W Bull Rush Gracz do pokonania ma dwa świat, każdy podzielony na 18 leveli. I zgodnie z zasadą „im dalej w las, tym więcej drzew”, poziom trudności jest odpowiednio zwiększany. Na drodze gracza, oprócz platform, które należy przeskoczyć, pojawiają się także drewniane skrzynki, które wcześniej należy usunąć.

Sterowanie w grze odbywa się wyłącznie za pomocą dotyku ekranu. Dotknięcie pojedyncze to skok, dotknięcie i przejechanie przez linię skrzynek stojących na drodze byczka usuwa je.

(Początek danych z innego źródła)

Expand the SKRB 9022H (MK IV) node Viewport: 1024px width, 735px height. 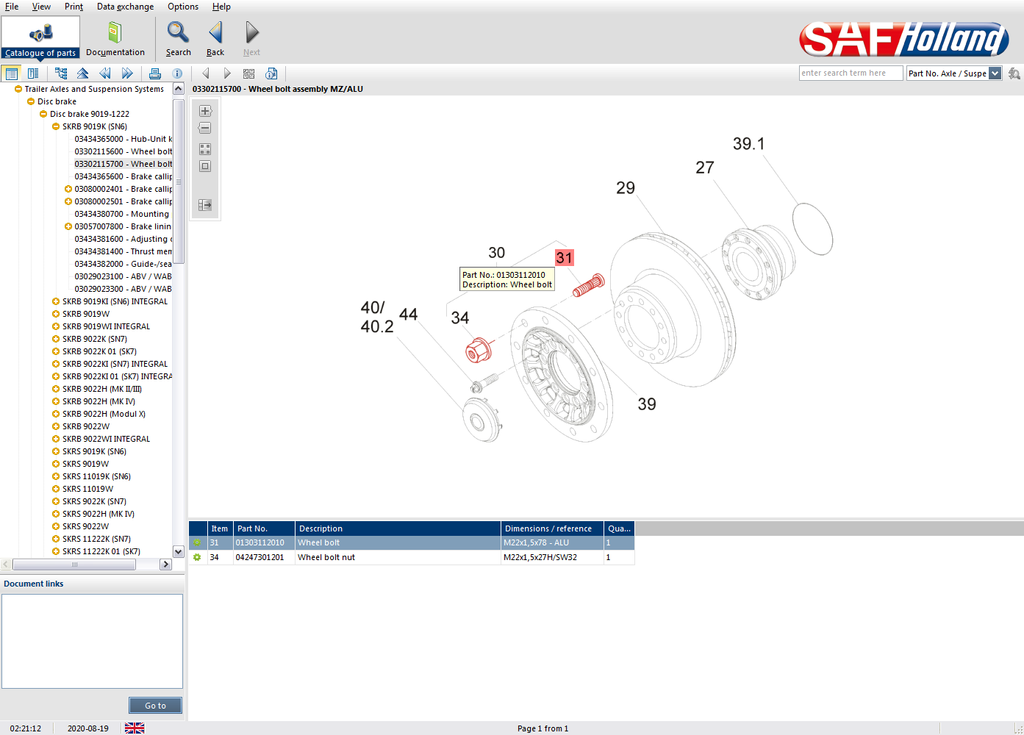click(56, 401)
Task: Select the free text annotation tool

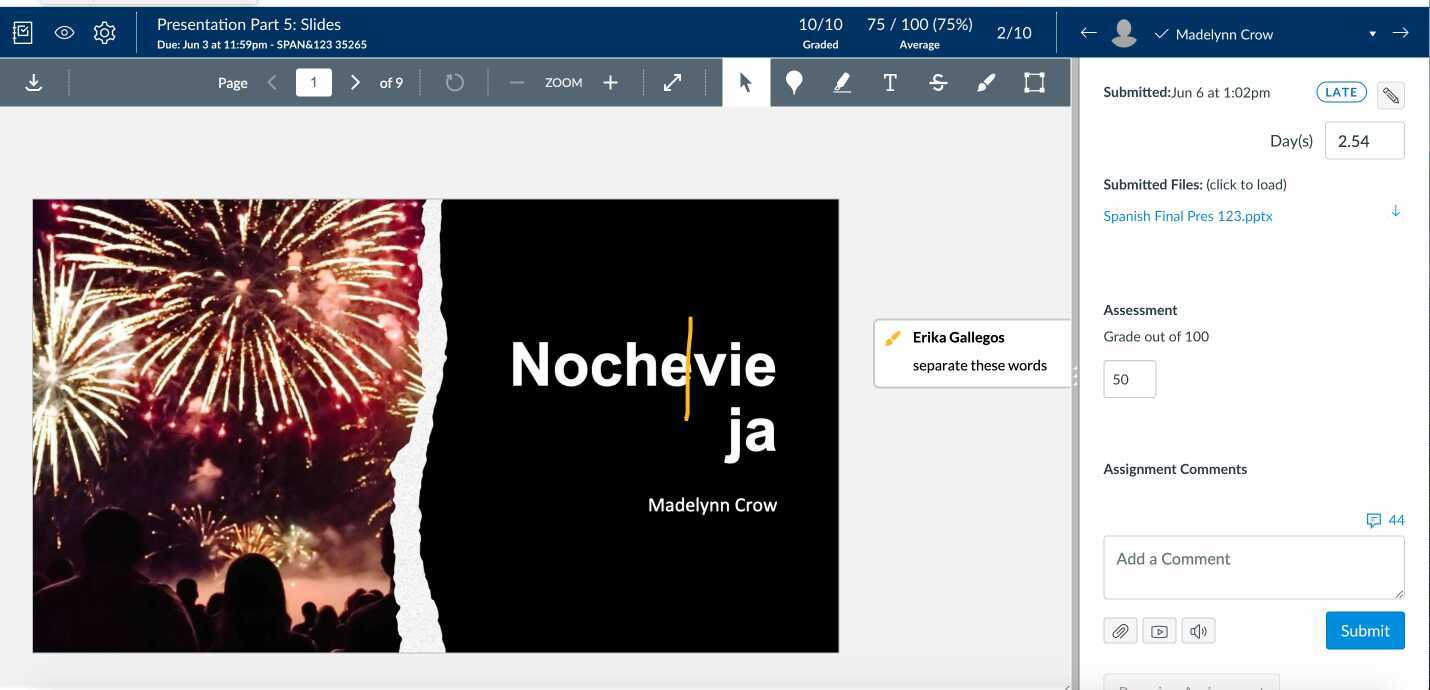Action: [889, 82]
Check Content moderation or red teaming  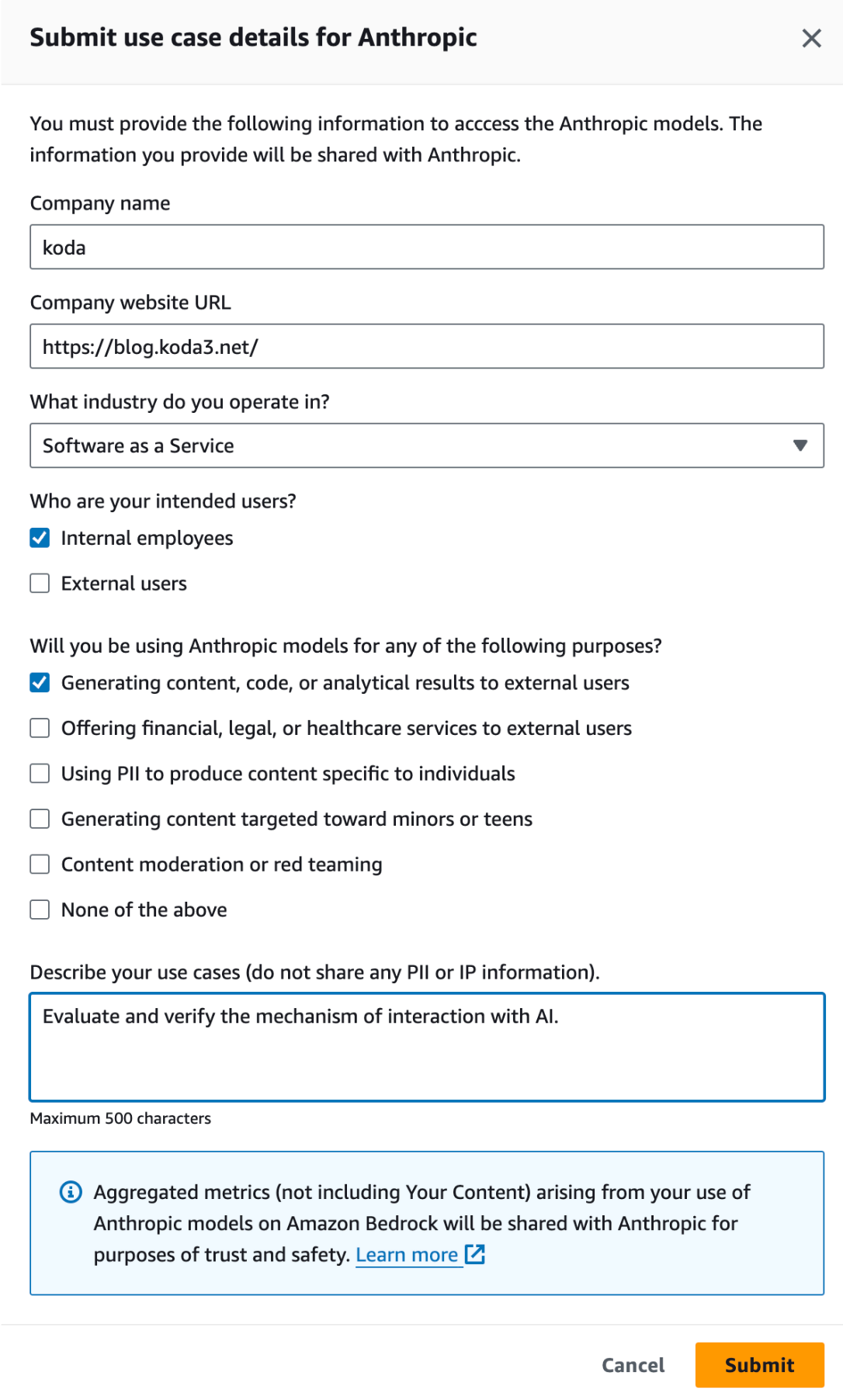pos(39,864)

Rozgrywka przypomina nieco tytuły z serii Free Runner, jednak nie ma aż takiego dynamizmu.

Tak na prawdę to nie ma się za bardzo do czego doczepić. Prosta rozrywka – prosta grafika. Mimo to wciąga tak, jak najpopularniejsze tytuły dostępne na urządzenia z Androidem. Graficznie widać duży ukłon w stronę gier z wąsatym hydraulikiem więc po grę sięgnąć mogą również dzieci. Chcąc być jednak obiektywnym, to można mieć pretensję do twórców o dziwne zachowanie aplikacji podczas wychodzenia telefonu z trybu uśpienia. Na moim Samsungu i5700 zdarzył się moment, gdy gra zupełnie przestała odpowiadać i niezbędny był reset telefonu.

Mimo wszystko warto jest pobrać i pograć, choć przez moment w Bull Rush. Tym bardziej, że aplikacja jest darmowa.

325 KOMENTARZE

  1. Fajna gra :) bardzo podobna do Super Mario tylko tyle że krową jesteś :) Może spróbuję tą grę tylko nie wiem czy szłaby na moją X8.

Comments are closed.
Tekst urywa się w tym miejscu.